Return, exactly as they appear, the lines from the line containing "Viewport: 806px width, 558px height." through the line containing "(x=439, y=80)", both of those lines included.
━━ Listed entries
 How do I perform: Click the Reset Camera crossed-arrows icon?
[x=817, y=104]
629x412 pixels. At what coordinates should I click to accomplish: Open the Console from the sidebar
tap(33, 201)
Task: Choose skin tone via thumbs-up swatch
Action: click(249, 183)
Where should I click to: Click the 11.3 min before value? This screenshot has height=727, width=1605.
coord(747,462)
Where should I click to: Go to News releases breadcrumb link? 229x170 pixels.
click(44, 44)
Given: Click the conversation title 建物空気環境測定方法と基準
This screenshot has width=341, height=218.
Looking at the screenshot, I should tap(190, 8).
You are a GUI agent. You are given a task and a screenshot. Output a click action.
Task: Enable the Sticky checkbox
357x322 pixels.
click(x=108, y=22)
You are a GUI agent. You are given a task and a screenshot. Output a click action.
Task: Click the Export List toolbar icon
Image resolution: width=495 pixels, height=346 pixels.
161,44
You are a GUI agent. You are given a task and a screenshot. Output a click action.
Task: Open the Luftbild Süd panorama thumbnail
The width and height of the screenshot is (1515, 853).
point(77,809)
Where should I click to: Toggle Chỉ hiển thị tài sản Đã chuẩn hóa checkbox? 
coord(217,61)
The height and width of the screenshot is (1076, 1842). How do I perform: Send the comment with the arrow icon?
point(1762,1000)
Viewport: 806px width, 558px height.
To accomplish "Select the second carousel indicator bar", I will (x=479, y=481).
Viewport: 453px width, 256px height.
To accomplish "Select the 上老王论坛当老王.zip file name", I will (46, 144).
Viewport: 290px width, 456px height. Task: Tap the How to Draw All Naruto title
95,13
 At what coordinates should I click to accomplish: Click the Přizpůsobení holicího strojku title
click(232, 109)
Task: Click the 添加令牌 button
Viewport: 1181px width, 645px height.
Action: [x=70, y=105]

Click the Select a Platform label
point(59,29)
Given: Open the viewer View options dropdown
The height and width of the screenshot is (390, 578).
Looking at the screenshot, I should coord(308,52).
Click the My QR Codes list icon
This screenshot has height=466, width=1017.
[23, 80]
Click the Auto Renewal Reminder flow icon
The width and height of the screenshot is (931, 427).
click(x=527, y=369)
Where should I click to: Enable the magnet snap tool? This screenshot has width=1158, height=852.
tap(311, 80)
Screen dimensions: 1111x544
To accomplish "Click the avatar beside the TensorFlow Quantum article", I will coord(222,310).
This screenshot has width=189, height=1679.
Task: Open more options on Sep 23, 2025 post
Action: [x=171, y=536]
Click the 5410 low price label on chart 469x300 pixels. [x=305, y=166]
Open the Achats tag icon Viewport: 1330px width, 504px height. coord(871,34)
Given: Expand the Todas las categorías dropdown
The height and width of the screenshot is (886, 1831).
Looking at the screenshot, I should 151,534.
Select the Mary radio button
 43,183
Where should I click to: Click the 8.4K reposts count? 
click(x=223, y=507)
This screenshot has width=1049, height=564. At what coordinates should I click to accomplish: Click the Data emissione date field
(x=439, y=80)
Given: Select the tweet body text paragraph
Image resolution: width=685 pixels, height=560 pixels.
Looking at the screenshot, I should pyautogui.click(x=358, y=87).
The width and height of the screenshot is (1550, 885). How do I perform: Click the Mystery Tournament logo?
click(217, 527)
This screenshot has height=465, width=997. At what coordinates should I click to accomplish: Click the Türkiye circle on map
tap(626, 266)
━━━━
Final result:
Viewport: 806px width, 558px height.
To accomplish "Select the second carousel indicator bar", I will (x=479, y=481).
Viewport: 453px width, 256px height.
To accomplish "Select the 上老王论坛当老王.zip file name", I will (46, 144).
Viewport: 290px width, 456px height. Task: Tap the How to Draw All Naruto title
95,13
 At what coordinates should I click to accomplish: Click the Přizpůsobení holicího strojku title
click(232, 109)
Task: Click the 添加令牌 button
Viewport: 1181px width, 645px height.
Action: [x=70, y=105]

Click the Select a Platform label
point(59,29)
Given: Open the viewer View options dropdown
The height and width of the screenshot is (390, 578).
Looking at the screenshot, I should coord(308,52).
Click the My QR Codes list icon
This screenshot has height=466, width=1017.
[23, 80]
Click the Auto Renewal Reminder flow icon
The width and height of the screenshot is (931, 427).
click(x=527, y=369)
Where should I click to: Enable the magnet snap tool? This screenshot has width=1158, height=852.
tap(311, 80)
Screen dimensions: 1111x544
To accomplish "Click the avatar beside the TensorFlow Quantum article", I will coord(222,310).
This screenshot has width=189, height=1679.
Task: Open more options on Sep 23, 2025 post
Action: [x=171, y=536]
Click the 5410 low price label on chart 469x300 pixels. [x=305, y=166]
Open the Achats tag icon Viewport: 1330px width, 504px height. coord(871,34)
Given: Expand the Todas las categorías dropdown
The height and width of the screenshot is (886, 1831).
Looking at the screenshot, I should 151,534.
Select the Mary radio button
 43,183
Where should I click to: Click the 8.4K reposts count? 
click(x=223, y=507)
This screenshot has width=1049, height=564. At what coordinates should I click to accomplish: Click the Data emissione date field
(x=439, y=80)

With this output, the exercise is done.